Opinion Volume 5 Issue 3
1Triplex Medical Diagnostics, USA
1Triplex Medical Diagnostics, USA
Correspondence: Larry H Bernstein, Triplex Medical Diagnostics, 54 Firethorn Lane Northampton, MA 01060, USA
Received: November 20, 2017 | Published: December 1, 2017
Citation: Bernstein LH. The unwieldy design of electronic medical records. Int Clin Pathol J. 2017;5(3):258. DOI: 10.15406/icpjl.2017.05.00135
It is approaching 40 years since the introduction of a laboratory information management system with then special software for its implementation. There has been enormous progress in the development of the software needed to meet the needs of the large body of data generated by the laboratory, and in likewise, the development of radiology, cardiology, and pharmacy intelligence systems. Moreover, to be effective they all have to be available and readily usable to the attending physicians, nursing and dietary staff. This has led to integrating specially designed data sites with a common electronic medical record that is accessed by the providers of care, and that also protects invasion of the medical record. However, what I have identified is a system or network of systems that has been designed most decidedly for billing purposes, and these are still inadequate at present, despite the enormous costs they incur, and despite the fact that a system may be applied to a hospital and clinic network.

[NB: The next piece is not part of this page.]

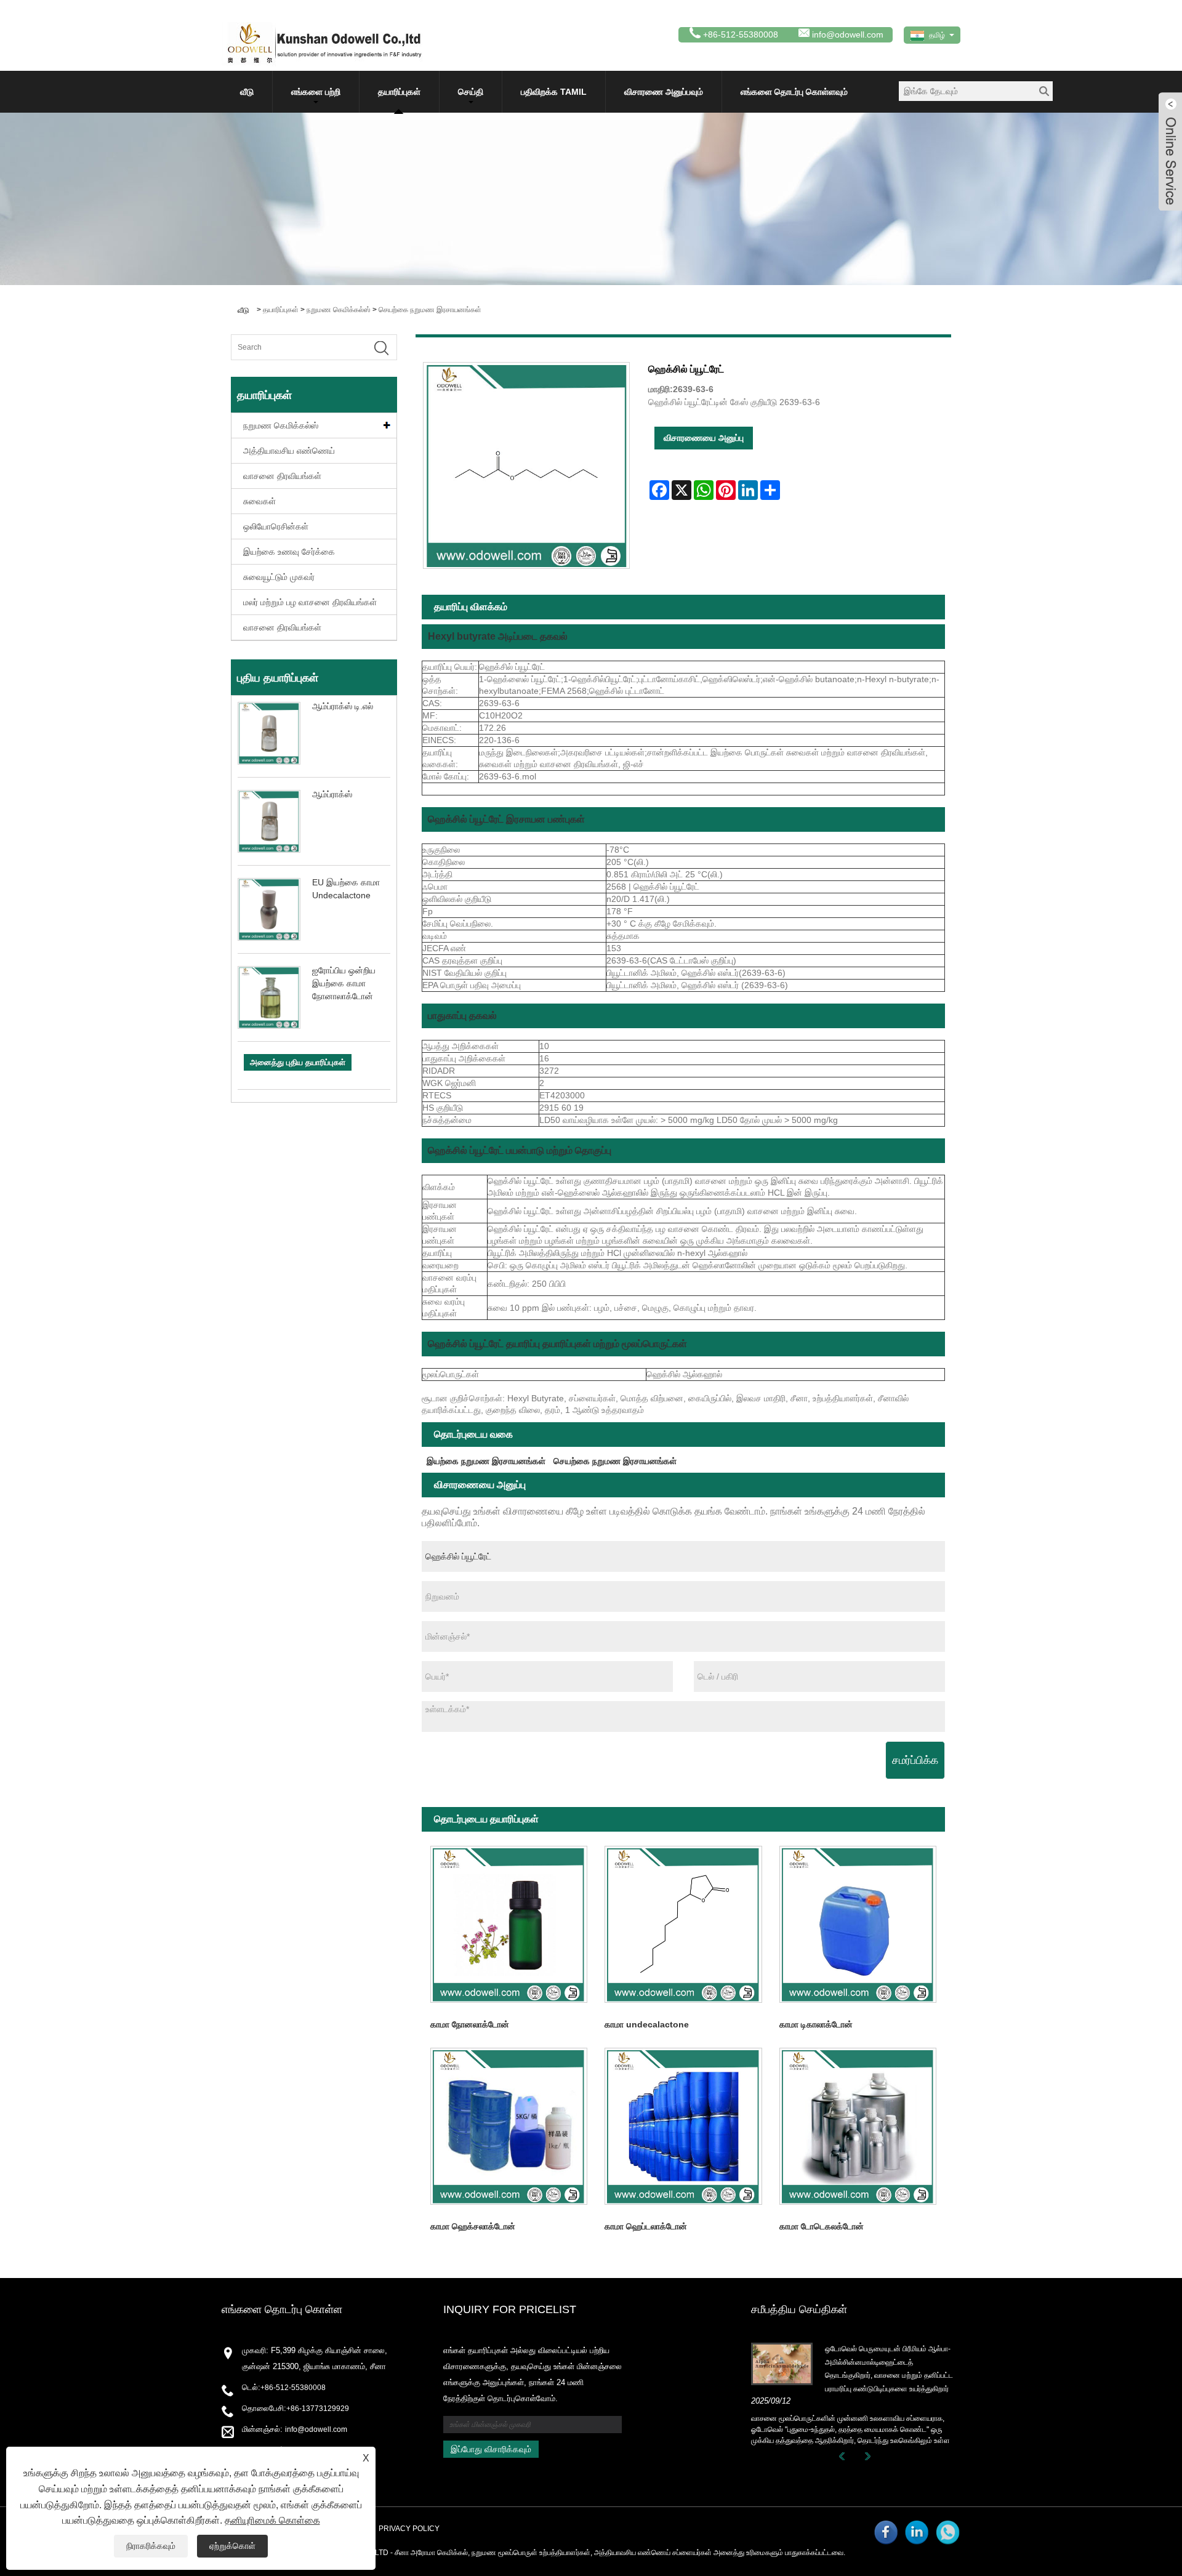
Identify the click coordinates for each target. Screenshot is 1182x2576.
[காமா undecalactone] (683, 1924)
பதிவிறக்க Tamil (554, 92)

The argument might be made that the information management that contributes to increased cost of care improves the quality of care, which remains to be proved. The potential for better quality surveillance is built in. However, patient care requires adequate human interaction. In order to maintain adequate staffing levels, there is a growing shortage of nurses and their replacement by paramedical staffing. This might be workable if the right balance of staffing to patients is maintained. However, the most serious problem related to staffing and workloads is the excessive time that the provider is required to enter and extract information from the data. All this is not necessary if the computer is designed, integrated, and has computational intelligence. In the cardiology and intensive care components the design might be suitable for the activities involved. But the activities carried out are intensive, so the design must have a quality component that follows the blood gases and other critical measures sufficiently well. There was a time past that there was a separate pulmonology laboratory adjacent to the OR or ICU that handled the blood gases in a time frame that the central laboratory could not meet. The laboratory is actually a group of laboratories that prepare and interpret biopsies, take and prepare blood, analyze the blood for chemistry, hematology, microbiology, blood bank, and perhaps special procedures such as, genomics or proteomics. The construction of the laboratory is such that the reports are maintained in separate frames, as if they were unrelated results. The time has passed for such a representation of data. Furthermore, the analyses that are carried out have contextual meaning. As a result, the technologists who are processing the specimens might well have criteria by which to decide whether the test is significant, technically in error, or indicates the performance of another test. This is more complicated than it seems because any additional testing has to be ordered by a physician. If necessary to meet that criterion, the information system should inform the physician without delay, and the laboratory would also be enabled to set aside a specimen for further analysis.
This also brings to mind the issue of billing and of correct diagnosis. Of course there are billing codes. The information system should have the computational ability to determine the probability for the selected diagnoses, and the related billing code. Only if we proceed forward in a more clinically expressed manner will we resolve a crisis in the making.
None.
The author declares no conflict of interest.